### Your objective
Where does the string "computer" occur in the entries below? Copy every line where it does.

### Material provided
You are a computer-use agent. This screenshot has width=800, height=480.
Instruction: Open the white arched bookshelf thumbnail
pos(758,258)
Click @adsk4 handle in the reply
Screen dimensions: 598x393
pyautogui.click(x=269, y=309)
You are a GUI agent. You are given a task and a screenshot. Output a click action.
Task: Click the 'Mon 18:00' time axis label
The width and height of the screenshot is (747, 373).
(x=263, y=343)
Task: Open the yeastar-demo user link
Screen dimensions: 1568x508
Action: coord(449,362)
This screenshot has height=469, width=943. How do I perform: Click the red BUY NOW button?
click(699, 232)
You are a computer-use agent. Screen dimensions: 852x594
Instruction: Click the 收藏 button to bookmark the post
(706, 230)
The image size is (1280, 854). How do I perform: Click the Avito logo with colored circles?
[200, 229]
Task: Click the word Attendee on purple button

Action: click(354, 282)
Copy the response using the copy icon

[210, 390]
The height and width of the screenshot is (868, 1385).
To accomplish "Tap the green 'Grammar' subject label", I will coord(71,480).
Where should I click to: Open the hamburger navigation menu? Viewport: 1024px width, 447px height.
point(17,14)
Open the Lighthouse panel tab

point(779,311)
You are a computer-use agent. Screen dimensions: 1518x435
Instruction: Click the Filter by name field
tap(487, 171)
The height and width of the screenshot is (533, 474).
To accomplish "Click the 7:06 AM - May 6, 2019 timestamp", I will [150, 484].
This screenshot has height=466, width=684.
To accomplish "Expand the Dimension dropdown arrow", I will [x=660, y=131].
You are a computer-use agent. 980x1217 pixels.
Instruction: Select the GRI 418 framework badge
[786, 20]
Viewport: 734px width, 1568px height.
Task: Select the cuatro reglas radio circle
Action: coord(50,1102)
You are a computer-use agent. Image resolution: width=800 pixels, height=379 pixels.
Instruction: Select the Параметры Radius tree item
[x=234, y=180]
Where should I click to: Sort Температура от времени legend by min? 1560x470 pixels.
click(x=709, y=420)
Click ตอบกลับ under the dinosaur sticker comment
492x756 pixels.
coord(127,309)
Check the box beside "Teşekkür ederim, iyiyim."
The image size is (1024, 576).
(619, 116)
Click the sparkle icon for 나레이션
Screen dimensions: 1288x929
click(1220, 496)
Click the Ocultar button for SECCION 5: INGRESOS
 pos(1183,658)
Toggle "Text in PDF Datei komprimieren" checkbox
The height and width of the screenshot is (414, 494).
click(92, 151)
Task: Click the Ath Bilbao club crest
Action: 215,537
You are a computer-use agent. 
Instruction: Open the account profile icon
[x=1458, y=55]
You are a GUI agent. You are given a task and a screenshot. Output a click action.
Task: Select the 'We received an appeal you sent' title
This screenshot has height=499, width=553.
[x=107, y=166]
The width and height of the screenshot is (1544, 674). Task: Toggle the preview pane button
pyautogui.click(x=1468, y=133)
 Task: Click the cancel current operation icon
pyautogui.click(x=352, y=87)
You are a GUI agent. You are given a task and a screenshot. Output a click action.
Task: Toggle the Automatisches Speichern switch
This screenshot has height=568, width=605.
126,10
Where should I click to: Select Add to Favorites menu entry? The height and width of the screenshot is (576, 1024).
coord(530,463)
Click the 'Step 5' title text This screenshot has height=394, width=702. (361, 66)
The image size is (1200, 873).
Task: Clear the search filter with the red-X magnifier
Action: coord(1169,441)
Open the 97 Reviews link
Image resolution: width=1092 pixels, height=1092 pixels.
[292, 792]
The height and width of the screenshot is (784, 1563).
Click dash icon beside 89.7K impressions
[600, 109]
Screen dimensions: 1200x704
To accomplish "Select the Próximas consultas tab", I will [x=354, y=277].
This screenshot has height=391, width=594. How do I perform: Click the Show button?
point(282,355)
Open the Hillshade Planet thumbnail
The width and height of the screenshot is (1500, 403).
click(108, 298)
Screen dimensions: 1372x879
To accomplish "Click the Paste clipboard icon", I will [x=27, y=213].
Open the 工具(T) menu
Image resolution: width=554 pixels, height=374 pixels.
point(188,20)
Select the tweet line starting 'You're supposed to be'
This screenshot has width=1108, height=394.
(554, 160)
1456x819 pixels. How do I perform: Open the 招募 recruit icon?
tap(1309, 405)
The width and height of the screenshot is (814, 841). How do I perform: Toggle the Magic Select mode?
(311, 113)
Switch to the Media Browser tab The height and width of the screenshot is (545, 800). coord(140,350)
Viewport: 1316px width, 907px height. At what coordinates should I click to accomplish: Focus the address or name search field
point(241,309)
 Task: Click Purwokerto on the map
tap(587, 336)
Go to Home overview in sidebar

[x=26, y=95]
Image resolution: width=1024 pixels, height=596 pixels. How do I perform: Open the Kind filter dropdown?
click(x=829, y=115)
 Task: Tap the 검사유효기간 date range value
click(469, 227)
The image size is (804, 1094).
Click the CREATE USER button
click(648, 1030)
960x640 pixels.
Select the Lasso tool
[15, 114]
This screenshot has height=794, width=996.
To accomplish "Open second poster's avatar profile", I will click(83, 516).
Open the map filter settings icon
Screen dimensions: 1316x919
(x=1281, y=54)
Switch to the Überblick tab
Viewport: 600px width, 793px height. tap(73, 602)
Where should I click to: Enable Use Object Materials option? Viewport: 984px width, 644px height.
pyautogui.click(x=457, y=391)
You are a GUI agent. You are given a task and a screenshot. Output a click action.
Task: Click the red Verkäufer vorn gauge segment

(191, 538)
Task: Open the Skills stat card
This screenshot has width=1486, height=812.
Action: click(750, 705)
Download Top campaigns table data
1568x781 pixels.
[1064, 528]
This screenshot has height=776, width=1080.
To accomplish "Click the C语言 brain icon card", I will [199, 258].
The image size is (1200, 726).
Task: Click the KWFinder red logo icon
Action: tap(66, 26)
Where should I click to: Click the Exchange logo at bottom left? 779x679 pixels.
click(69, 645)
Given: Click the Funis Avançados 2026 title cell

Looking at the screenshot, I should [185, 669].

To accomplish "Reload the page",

### Answer to this exercise
You are a computer-use agent. This screenshot has width=800, height=480.
You are a computer-use agent. Screen dimensions: 852x594
You are a computer-use agent. Screen dimensions: 1518x435
You are a computer-use agent. 980x1217 pixels.
You are a computer-use agent. Image resolution: width=800 pixels, height=379 pixels.
You are a computer-use agent. 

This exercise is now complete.